Published: Dec. 18, 2018 By

Nikki van den Heever on Engineers Without Borders projectNicola van den Heever knew she was good at math, science and problem-solving in high school and that she wanted to help those living in low-income communities but was unsure what a career with those aspects would look like.

She found the answer in the Civil, Environmental and Architectural Engineering Department and the Engineering for Developing Communities program at CU Boulder.

“One of the primary reasons I came to CU was for the engineering focus in terms of helping people. I have been able to work with, and for, some phenomenal institutions and organizations in my time here and have gotten a wide range of experiences,” she said. “I was really given an open world here and a chance to go out and pursue the things I am passionate about, and for that, I am grateful.”

Van den Heever is graduating with a bachelor’s in civil engineering and a master’s in civil systems engineering with certificate in engineering for developing communities. She was a Boettcher Scholar through all her years, maintaining a 3.8 GPA during her undergraduate work and a 3.9 GPA during her graduate coursework.
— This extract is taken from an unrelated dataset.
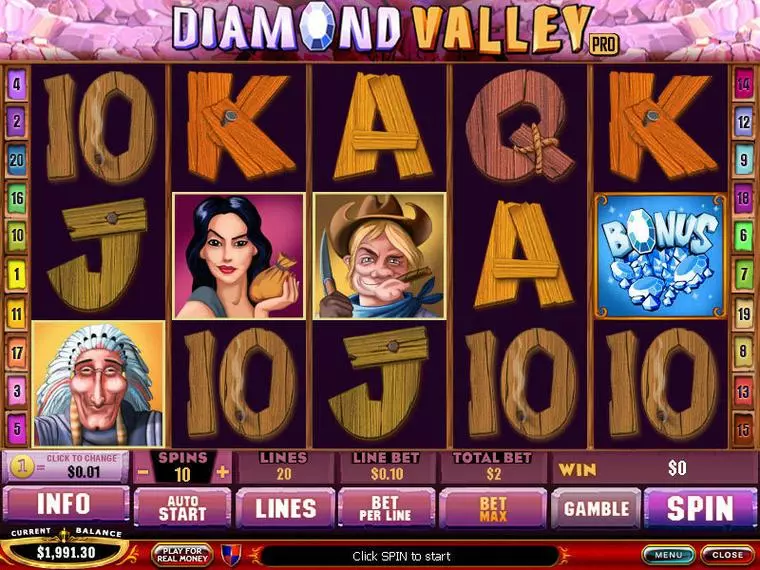Select the gold coin denomination icon
760x570 pixels.
click(22, 467)
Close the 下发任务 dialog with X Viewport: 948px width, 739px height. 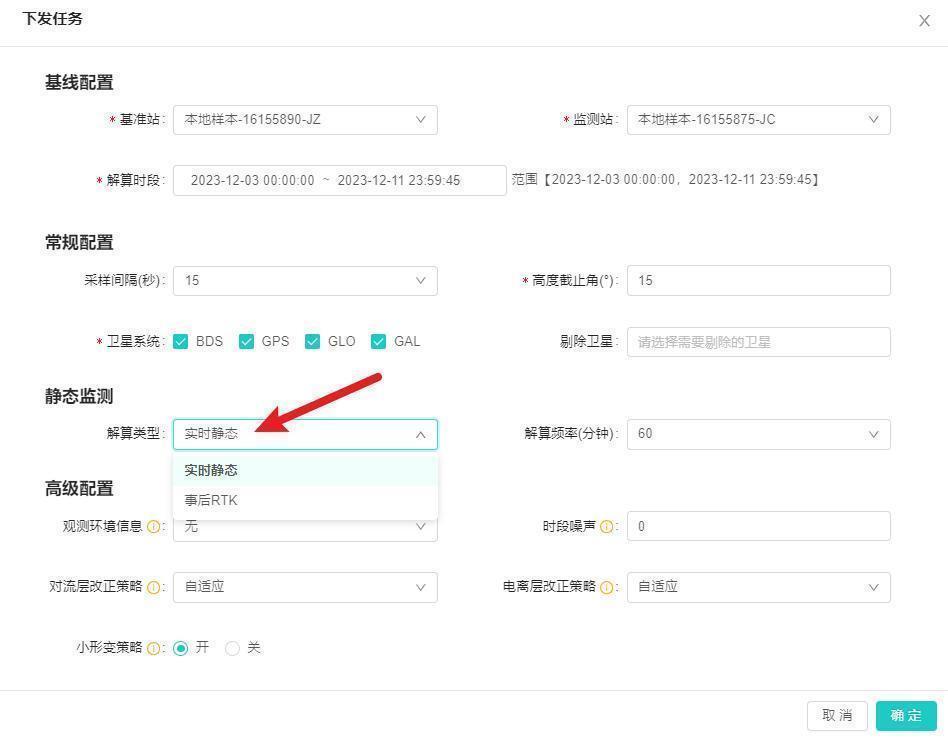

She also took second place in the senior design project and wrote one of the top five undergraduate theses in her class. Outside engineering, she completed a minor in leadership through the Presidents Leadership Class, where she had her own leadership role as staff coordinator.

Her lasting impact at the college though comes from her deep involvement and commitment to the Engineers Without Borders CU Boulder chapter. She served as an officer, a program manager for the Rwanda project and finally as chapter president. During that time, she helped implement sweeping changes to stabilize and grow the program.
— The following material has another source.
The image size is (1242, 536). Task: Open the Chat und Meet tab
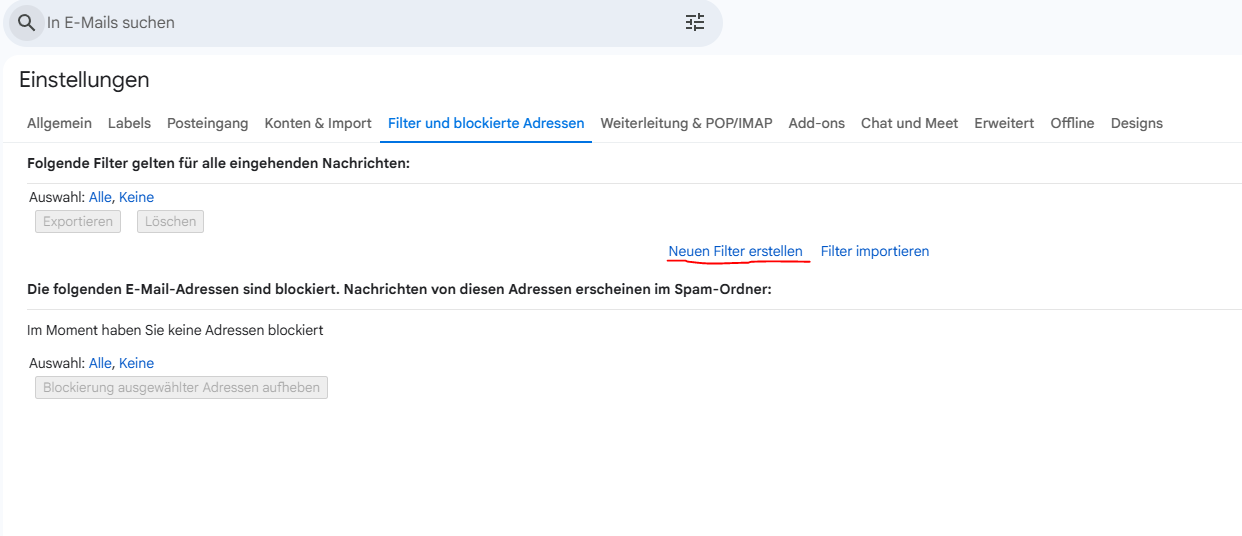click(x=909, y=123)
She said the EWB program was one of the main reasons she came to the university and one of her first stops as a freshman upon arrival, calling it an “automatic fit” because of her parents’ past of living in South Africa and the time she has spent in neighboring countries. Her first trip with the program to Rwanda as a program manager investigating rainwater catchment systems was a formative experience.

Nikki van den Heever on Engineers Without Borders project in Rwanda“I learned a lot, not only in terms of engineering, but from interacting with communities, translators and leaders throughout the project to see how we could improve those systems and how they were actually being used. That helped me become an engineer that is focused on people,” she said.

Professor Paul Chinowsky has worked with van den Heever since she got to campus and had high praise for her.

“She has continuously showed the dedication, focus and curiosity that make a great student, and that will enable her to make the changes in the world that she is so passionate about,” he said.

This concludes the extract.